PROFESSIONALS

Charles A. Hafner

Partner
blank image Charles A. Hafner
10 South Wacker Drive
36th Floor
Chicago, IL 60606, US

T: 312.585.1420 F: 312.585.1401
Charles focuses his practice in the areas of insurance coverage counseling, litigation, and appeals, representing insurers in state and federal courts nationwide.

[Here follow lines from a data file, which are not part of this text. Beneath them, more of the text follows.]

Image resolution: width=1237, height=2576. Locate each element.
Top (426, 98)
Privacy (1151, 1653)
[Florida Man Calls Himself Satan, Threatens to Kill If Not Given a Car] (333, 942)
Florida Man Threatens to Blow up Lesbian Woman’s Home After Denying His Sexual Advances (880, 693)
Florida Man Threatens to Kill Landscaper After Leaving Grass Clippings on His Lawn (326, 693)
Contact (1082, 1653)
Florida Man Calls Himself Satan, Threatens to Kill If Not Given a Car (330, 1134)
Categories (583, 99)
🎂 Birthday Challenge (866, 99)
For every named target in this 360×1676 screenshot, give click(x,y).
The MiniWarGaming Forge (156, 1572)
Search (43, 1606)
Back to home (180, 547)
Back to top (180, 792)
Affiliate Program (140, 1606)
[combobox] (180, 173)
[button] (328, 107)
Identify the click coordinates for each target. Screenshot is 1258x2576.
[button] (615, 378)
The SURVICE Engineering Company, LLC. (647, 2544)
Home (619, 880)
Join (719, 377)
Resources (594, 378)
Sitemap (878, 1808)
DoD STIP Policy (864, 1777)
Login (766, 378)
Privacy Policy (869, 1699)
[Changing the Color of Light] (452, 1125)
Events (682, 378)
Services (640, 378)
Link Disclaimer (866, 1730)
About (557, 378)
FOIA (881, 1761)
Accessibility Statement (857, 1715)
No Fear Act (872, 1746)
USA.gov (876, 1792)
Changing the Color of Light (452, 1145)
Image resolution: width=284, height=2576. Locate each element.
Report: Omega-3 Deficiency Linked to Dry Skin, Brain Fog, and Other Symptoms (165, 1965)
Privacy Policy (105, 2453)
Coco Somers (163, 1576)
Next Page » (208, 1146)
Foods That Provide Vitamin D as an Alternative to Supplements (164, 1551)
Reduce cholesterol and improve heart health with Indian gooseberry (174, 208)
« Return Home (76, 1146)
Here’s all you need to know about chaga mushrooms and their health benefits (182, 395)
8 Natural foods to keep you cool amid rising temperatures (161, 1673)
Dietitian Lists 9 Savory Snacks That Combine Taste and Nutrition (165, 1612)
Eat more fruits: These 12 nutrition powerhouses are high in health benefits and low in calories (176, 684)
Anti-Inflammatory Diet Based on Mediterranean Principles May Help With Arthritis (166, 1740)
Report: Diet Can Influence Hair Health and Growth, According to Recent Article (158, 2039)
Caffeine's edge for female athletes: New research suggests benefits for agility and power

For over 15 years, Charles has counseled clients on complex insurance disputes arising from a variety of subject areas, including: 

  • Appellate
  • Bad Faith
  • Commercial Transportation
  • Construction Defect
  • Environmental/Toxic Tort
  • Managed Care & Health Care
  • Primary & Excess General Liability
  • Professional/Management Liability


Charles also has significant experience with coverage issues arising under public and non-profit entity, healthcare and managed care, and financial lines policies.

Memberships

  • Chicago Bar Association

Awards & Rankings

  • Illinois Super Lawyers® (Insurance Coverage), 2022 - 2024

Before Nicolaides

Before joining the firm, Charles was first an associate and then a partner at a Chicago insurance coverage firm, focusing his practice in insurance coverage counseling, litigation, and appeals. Charles began his legal career as a clerk to the Illinois Appellate Court, Fourth District.

Outside Nicolaides

Charles is an accomplished amateur cook and has a particular knack for finding excellent restaurants in any city in America. Charles is a permanent volunteer at Chicago’s Garfield Park Conservatory, and enjoys hiking, skiing, and fly-fishing.

EXPERIENCE
  • Obtained partial summary judgment for insurer finding that Illinois law applied to policies issued to Illinois-based insured even though accident occurred at insured's facility in Mississippi.
  • Secured summary judgment for insurer finding that insured's $150 million settlement of claims arising under Louisiana PPO statute, including attorneys' fees award, were "penalties" not covered under healthcare E&O policy on the basis that the statutory awards were not connected to actual damages suffered by claimants.
  • Obtained summary judgment in favor of excess insurer on grounds that insured's notice of lawsuit three days before trial breached the policy's timely notice condition.
  • Obtained favorable, unanimous decision from arbitral panel finding no coverage for $25 million claim for alleged "property damage" to coke oven batteries.
  • Obtained judgment for insurer in declaratory judgment action on basis that insured's subsidiaries, formed after policy expiration, could not retroactively be deemed insureds.
  • Obtained summary judgment, affirmed by the Third Circuit, that insurance policy owed no obligation to reimburse insured $16.8 million in attorneys' fees incurred to defend litigation against tobacco company.
  • Obtained judgment for insurer in declaratory judgment action involving issues of first impression under Delaware law with respect to scope and limits of coverage available to an additional insured.
  • Obtained summary judgment in favor of excess insurer that late notice of catastrophic bodily-injury lawsuit precluded coverage.
  • Advised domestic insurer covering worldwide activities of secretive religious organization on widely publicized, high-exposure sexual abuse claims brought by multiple victims in the UK and Argentina, and assisted insurer with development of a protocol for handling anticipated future claims.
  • Advised domestic insurer client and Japanese attorneys on strategy for coverage dispute litigated in Japan under policies with non-specific "U.S. law" choice of law provisions. The insured supplier of component parts for water heaters faced multi-million-dollar exposure as a result of product defect claims by both the water heater manufacturer and consumer end users.
  • Advised domestic insurer and counsel based in the United Kingdom on coverage issues arising out of defamation lawsuit filed against labor union by a well-known owner and operator of casinos.
  • Represented excess insurer in coverage litigation relating to correct policy attachment point for lawsuit in Wyoming against the insured coal company's supervisory employees; underlying Wyoming lawsuit resulted in first impression decision by the Wyoming Supreme Court finding conduct falling short of intent to injure satisfied the state's statutory "intentional act" exceptions to worker's compensation exclusivity.
  • Advised excess insurers on coverage obligations and restatement of limits issues arising out of a) Sago Mine disaster in 2006 that resulted in the death of 12 miners, and b) Upper Big Branch explosion incident that resulted in deaths of 29 coal miners in April 2010. The Upper Big Branch incident remains the worst mining accident in the U.S. since 1970 in terms of fatalities, and was preceded for that distinction by the Sago Mine disaster.